## Exercise description
The response should be the data again, identical in every line.

## Dataset extract
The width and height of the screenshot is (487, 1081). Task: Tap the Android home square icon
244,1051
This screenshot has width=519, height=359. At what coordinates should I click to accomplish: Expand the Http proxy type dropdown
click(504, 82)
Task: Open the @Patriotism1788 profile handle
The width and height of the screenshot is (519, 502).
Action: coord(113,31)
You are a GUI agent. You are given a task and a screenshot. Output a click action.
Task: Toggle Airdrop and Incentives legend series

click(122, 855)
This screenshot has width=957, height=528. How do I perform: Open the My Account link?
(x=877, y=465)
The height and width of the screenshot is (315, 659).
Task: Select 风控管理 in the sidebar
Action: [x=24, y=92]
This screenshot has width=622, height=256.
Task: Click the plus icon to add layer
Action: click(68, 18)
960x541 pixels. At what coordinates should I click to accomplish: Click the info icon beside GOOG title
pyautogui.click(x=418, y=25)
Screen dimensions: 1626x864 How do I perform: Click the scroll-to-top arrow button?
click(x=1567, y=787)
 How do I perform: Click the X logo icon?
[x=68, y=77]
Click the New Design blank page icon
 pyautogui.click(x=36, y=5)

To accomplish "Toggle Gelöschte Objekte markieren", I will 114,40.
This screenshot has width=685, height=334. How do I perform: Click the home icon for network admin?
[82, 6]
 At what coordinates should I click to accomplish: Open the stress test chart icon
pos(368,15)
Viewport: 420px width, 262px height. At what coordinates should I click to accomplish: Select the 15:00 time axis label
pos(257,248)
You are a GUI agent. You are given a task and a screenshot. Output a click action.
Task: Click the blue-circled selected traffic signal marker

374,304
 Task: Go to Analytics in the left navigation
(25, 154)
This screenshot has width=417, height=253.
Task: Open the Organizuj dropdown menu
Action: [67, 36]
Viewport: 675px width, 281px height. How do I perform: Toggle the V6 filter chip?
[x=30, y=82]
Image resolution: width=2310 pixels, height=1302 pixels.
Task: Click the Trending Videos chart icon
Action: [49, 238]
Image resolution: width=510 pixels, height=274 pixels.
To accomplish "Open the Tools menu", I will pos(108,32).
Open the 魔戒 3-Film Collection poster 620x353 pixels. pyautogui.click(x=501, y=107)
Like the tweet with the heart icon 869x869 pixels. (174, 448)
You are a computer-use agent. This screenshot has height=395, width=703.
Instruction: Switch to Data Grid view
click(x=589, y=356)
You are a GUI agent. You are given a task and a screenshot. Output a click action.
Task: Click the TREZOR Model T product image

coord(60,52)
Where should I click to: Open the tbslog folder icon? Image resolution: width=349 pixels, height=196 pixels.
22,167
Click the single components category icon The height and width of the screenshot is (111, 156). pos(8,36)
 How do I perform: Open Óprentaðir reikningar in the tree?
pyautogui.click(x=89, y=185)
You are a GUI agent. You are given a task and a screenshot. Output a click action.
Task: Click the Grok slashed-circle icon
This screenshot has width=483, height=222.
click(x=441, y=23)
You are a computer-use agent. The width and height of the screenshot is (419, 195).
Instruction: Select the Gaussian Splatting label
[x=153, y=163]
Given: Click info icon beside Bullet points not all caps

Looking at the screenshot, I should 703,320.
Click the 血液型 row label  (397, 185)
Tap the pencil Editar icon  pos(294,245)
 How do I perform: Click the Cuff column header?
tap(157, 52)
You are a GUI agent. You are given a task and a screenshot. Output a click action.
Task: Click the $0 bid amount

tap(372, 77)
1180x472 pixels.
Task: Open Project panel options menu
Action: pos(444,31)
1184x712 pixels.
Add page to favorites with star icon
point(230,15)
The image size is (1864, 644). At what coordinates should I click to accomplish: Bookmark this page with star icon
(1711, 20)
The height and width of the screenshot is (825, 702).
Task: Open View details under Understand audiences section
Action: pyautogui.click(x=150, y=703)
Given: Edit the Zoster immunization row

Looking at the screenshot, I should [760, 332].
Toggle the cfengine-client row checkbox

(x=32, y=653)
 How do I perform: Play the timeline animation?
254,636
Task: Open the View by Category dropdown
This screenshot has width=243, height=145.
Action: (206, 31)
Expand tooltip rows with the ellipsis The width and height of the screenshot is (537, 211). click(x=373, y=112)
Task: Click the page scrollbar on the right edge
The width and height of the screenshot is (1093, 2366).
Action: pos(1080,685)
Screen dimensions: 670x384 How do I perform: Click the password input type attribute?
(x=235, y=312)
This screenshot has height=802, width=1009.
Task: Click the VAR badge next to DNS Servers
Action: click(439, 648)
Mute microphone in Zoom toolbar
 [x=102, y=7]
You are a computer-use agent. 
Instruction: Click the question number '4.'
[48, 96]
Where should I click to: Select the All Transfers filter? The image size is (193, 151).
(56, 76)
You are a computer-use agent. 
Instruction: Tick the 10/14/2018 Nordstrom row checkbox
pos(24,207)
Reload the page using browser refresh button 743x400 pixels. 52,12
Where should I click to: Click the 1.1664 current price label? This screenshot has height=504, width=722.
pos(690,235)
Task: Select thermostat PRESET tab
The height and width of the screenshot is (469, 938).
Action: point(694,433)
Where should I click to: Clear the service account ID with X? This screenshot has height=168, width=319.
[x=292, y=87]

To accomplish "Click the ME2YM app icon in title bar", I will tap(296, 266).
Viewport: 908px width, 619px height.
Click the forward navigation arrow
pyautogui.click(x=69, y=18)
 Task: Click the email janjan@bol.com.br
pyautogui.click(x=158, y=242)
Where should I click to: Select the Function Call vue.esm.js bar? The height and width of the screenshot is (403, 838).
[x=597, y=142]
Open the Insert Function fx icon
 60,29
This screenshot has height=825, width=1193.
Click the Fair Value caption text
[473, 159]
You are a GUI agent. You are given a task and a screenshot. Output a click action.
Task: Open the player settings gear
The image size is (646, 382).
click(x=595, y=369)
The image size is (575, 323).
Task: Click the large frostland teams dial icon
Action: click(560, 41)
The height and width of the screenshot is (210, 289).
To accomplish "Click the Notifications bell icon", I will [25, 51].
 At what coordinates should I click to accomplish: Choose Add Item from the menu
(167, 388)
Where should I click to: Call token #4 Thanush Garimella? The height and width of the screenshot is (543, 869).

## Response to this exercise
The width and height of the screenshot is (487, 1081). Task: Tap the Android home square icon
244,1051
This screenshot has width=519, height=359. At what coordinates should I click to accomplish: Expand the Http proxy type dropdown
click(504, 82)
Task: Open the @Patriotism1788 profile handle
The width and height of the screenshot is (519, 502).
Action: coord(113,31)
You are a GUI agent. You are given a task and a screenshot. Output a click action.
Task: Toggle Airdrop and Incentives legend series

click(122, 855)
This screenshot has width=957, height=528. How do I perform: Open the My Account link?
(x=877, y=465)
The height and width of the screenshot is (315, 659).
Task: Select 风控管理 in the sidebar
Action: [x=24, y=92]
This screenshot has width=622, height=256.
Task: Click the plus icon to add layer
Action: click(68, 18)
960x541 pixels. At what coordinates should I click to accomplish: Click the info icon beside GOOG title
pyautogui.click(x=418, y=25)
Screen dimensions: 1626x864 How do I perform: Click the scroll-to-top arrow button?
click(x=1567, y=787)
 How do I perform: Click the X logo icon?
[x=68, y=77]
Click the New Design blank page icon
 pyautogui.click(x=36, y=5)

To accomplish "Toggle Gelöschte Objekte markieren", I will 114,40.
This screenshot has width=685, height=334. How do I perform: Click the home icon for network admin?
[82, 6]
 At what coordinates should I click to accomplish: Open the stress test chart icon
pos(368,15)
Viewport: 420px width, 262px height. At what coordinates should I click to accomplish: Select the 15:00 time axis label
pos(257,248)
You are a GUI agent. You are given a task and a screenshot. Output a click action.
Task: Click the blue-circled selected traffic signal marker

374,304
 Task: Go to Analytics in the left navigation
(25, 154)
This screenshot has width=417, height=253.
Task: Open the Organizuj dropdown menu
Action: [67, 36]
Viewport: 675px width, 281px height. How do I perform: Toggle the V6 filter chip?
[x=30, y=82]
Image resolution: width=2310 pixels, height=1302 pixels.
Task: Click the Trending Videos chart icon
Action: [49, 238]
Image resolution: width=510 pixels, height=274 pixels.
To accomplish "Open the Tools menu", I will pos(108,32).
Open the 魔戒 3-Film Collection poster 620x353 pixels. pyautogui.click(x=501, y=107)
Like the tweet with the heart icon 869x869 pixels. (174, 448)
You are a computer-use agent. This screenshot has height=395, width=703.
Instruction: Switch to Data Grid view
click(x=589, y=356)
You are a GUI agent. You are given a task and a screenshot. Output a click action.
Task: Click the TREZOR Model T product image

coord(60,52)
Where should I click to: Open the tbslog folder icon? Image resolution: width=349 pixels, height=196 pixels.
22,167
Click the single components category icon The height and width of the screenshot is (111, 156). pos(8,36)
 How do I perform: Open Óprentaðir reikningar in the tree?
pyautogui.click(x=89, y=185)
You are a GUI agent. You are given a task and a screenshot. Output a click action.
Task: Click the Grok slashed-circle icon
This screenshot has width=483, height=222.
click(x=441, y=23)
You are a computer-use agent. The width and height of the screenshot is (419, 195).
Instruction: Select the Gaussian Splatting label
[x=153, y=163]
Given: Click info icon beside Bullet points not all caps

Looking at the screenshot, I should 703,320.
Click the 血液型 row label  (397, 185)
Tap the pencil Editar icon  pos(294,245)
 How do I perform: Click the Cuff column header?
tap(157, 52)
You are a GUI agent. You are given a task and a screenshot. Output a click action.
Task: Click the $0 bid amount

tap(372, 77)
1180x472 pixels.
Task: Open Project panel options menu
Action: pos(444,31)
1184x712 pixels.
Add page to favorites with star icon
point(230,15)
The image size is (1864, 644). At what coordinates should I click to accomplish: Bookmark this page with star icon
(1711, 20)
The height and width of the screenshot is (825, 702).
Task: Open View details under Understand audiences section
Action: pyautogui.click(x=150, y=703)
Given: Edit the Zoster immunization row

Looking at the screenshot, I should [760, 332].
Toggle the cfengine-client row checkbox

(x=32, y=653)
 How do I perform: Play the timeline animation?
254,636
Task: Open the View by Category dropdown
This screenshot has width=243, height=145.
Action: (206, 31)
Expand tooltip rows with the ellipsis The width and height of the screenshot is (537, 211). click(x=373, y=112)
Task: Click the page scrollbar on the right edge
The width and height of the screenshot is (1093, 2366).
Action: pos(1080,685)
Screen dimensions: 670x384 How do I perform: Click the password input type attribute?
(x=235, y=312)
This screenshot has height=802, width=1009.
Task: Click the VAR badge next to DNS Servers
Action: click(439, 648)
Mute microphone in Zoom toolbar
 [x=102, y=7]
You are a computer-use agent. 
Instruction: Click the question number '4.'
[48, 96]
Where should I click to: Select the All Transfers filter? The image size is (193, 151).
(56, 76)
You are a computer-use agent. 
Instruction: Tick the 10/14/2018 Nordstrom row checkbox
pos(24,207)
Reload the page using browser refresh button 743x400 pixels. 52,12
Where should I click to: Click the 1.1664 current price label? This screenshot has height=504, width=722.
pos(690,235)
Task: Select thermostat PRESET tab
The height and width of the screenshot is (469, 938).
Action: point(694,433)
Where should I click to: Clear the service account ID with X? This screenshot has height=168, width=319.
[x=292, y=87]

To accomplish "Click the ME2YM app icon in title bar", I will tap(296, 266).
Viewport: 908px width, 619px height.
Click the forward navigation arrow
pyautogui.click(x=69, y=18)
 Task: Click the email janjan@bol.com.br
pyautogui.click(x=158, y=242)
Where should I click to: Select the Function Call vue.esm.js bar? The height and width of the screenshot is (403, 838).
[x=597, y=142]
Open the Insert Function fx icon
 60,29
This screenshot has height=825, width=1193.
Click the Fair Value caption text
[473, 159]
You are a GUI agent. You are given a task and a screenshot. Output a click action.
Task: Open the player settings gear
The image size is (646, 382).
click(x=595, y=369)
The image size is (575, 323).
Task: Click the large frostland teams dial icon
Action: click(560, 41)
The height and width of the screenshot is (210, 289).
To accomplish "Click the Notifications bell icon", I will [25, 51].
 At what coordinates should I click to accomplish: Choose Add Item from the menu
(167, 388)
Where should I click to: Call token #4 Thanush Garimella? The height and width of the screenshot is (543, 869).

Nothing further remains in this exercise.